Despite the sharp drop in biotech valuations, alliances continued to play a major role in the first quarter of 2022. The three-month period saw 64 announced alliance deals, valued at total US$48.9 billion; however, only US$2.4 billion (5%) of this value was paid up front, well below the 12% average recorded over the past decade.
This chart shows the leading biobucks alliances for 2021.
The 2021 Roche (Genentech)-Recursion alliance is potentially worth US$12.2 billion, making it the largest biobucks deal of all time (overtaking the 2019 US$9.4 billion alliance between Galapagos and Gilead). Of this total, Roche is investing US$150 million up front and will use the AI-driven Recursion Operating System to advance 40 therapeutic programs in both neurology and cancer indications.
Aside from Recursion, Roche was extremely busy within the alliance space, agreeing to seven further alliances (including three of the year’s top four) worth a potential US$22.2 billion, though only US$410 million was guaranteed up front. Notable alliance partners for Roche included Adaptimmune Therapeutics, focused on allogeneic cell therapies, which signed a deal with the Swiss pharma giant that is worth a potential US$3.3 billion, and Shape Therapeutics, with an AI platform focused on gene therapy, which signed a deal worth up to US$3 billion.

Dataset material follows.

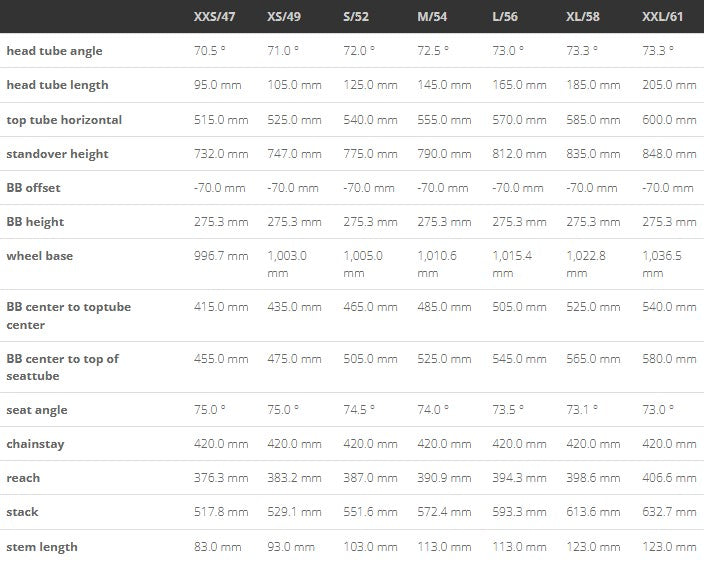Viewport: 704px width, 563px height.
Task: Select the "chainstay" row label
Action: pyautogui.click(x=35, y=444)

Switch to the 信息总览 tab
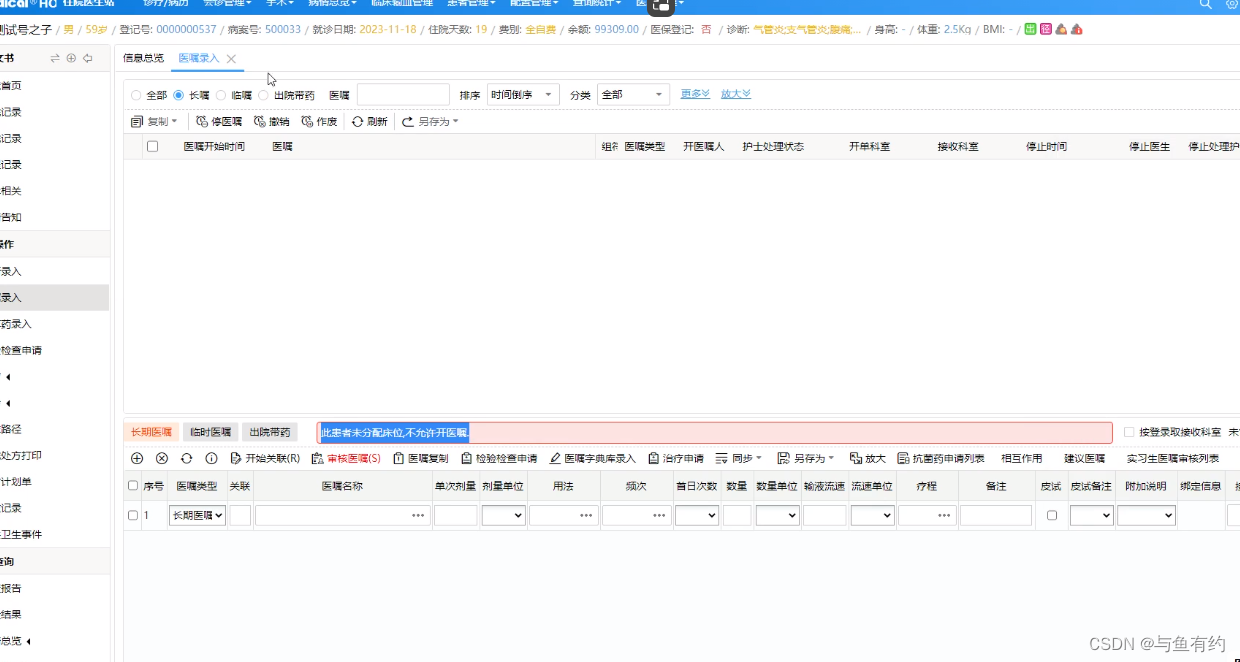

Among the other Big Pharma, leading alliance makers included Eli Lilly, which agreed to 10 alliances for US$11.6 billion in biobucks, with US$440 million guaranteed up front; Novartis, with six alliances for US$10 billion and US$950 million up front; Takeda with 10 alliances for US$9 billion and US$396 million up front; and GlaxoSmithKline with five alliances for US$6.4 billion and US$1.2 billion up front. More recently, Sanofi announced in the first quarter of 2022 two deals that would rank among the largest biobucks alliances yet seen: a US$6.2 billion deal with IGM Biosciences, a developer of engineered antibodies, and a US$5.3 billion deal with AI drug discovery company Exscientia.
This bar graph shows US and European strategic alliances based on up-front payments for each of the years from 2012 to 2021.
While 2020 was remarkable for up-front payments, with alliances signed that guaranteed US$19 billion up front, 2021 saw that number fall to US$9.7 billion — just 6% of the total potential value, the second-lowest in a decade and well behind the 9% annual average seen over the previous 10 years.
In 2020, there were 38 deals with more than US$100 million paid up front, but 2021 saw only 30, with the average up-front payment dropping by US$30 million compared with the previous year.
In short, biopharma companies in 2021 prioritized smaller alliances with lower up-front payments. Early data for 2022 suggests this trend will continue: The first quarter of the year saw US$3.3 billion of up-front capital committed to alliances, in line with 2021, but well below the levels seen in 2019 and 2020.